*** Task data
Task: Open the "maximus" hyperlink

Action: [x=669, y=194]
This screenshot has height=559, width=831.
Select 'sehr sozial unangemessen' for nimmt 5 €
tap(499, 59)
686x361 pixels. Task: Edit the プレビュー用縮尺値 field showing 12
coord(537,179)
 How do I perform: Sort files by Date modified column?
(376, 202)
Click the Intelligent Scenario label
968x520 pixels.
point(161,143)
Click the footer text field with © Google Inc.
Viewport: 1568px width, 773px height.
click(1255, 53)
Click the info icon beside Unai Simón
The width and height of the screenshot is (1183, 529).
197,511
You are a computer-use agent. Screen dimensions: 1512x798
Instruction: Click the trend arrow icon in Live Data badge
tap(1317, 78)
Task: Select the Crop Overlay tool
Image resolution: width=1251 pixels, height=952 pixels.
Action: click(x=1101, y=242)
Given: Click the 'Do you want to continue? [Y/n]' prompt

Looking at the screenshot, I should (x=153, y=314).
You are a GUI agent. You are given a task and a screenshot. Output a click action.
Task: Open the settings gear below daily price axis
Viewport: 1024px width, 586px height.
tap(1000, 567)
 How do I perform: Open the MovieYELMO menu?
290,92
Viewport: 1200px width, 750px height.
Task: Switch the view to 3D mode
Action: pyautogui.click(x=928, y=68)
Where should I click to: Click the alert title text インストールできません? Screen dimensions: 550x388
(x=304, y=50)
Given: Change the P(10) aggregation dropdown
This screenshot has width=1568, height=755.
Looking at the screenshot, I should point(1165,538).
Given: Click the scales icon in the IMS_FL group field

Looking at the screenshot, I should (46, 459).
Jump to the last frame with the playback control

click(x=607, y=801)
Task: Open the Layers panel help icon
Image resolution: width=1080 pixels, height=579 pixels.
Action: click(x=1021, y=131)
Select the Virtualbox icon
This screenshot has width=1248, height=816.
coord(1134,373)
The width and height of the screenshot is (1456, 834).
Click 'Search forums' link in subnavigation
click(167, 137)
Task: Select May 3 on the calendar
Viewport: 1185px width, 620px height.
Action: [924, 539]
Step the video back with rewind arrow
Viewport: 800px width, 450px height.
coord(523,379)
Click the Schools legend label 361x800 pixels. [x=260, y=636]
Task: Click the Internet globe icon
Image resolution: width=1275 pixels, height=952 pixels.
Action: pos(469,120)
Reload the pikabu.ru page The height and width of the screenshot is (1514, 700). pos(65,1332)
******
* [Brief]
Copy the entries from the line containing "Click the Schools" through the last one, swapping "globe" for "world" and leaving everything else unchanged.

* [Output of the task]
Click the Schools legend label 361x800 pixels. [x=260, y=636]
Task: Click the Internet world icon
Image resolution: width=1275 pixels, height=952 pixels.
Action: pos(469,120)
Reload the pikabu.ru page The height and width of the screenshot is (1514, 700). pos(65,1332)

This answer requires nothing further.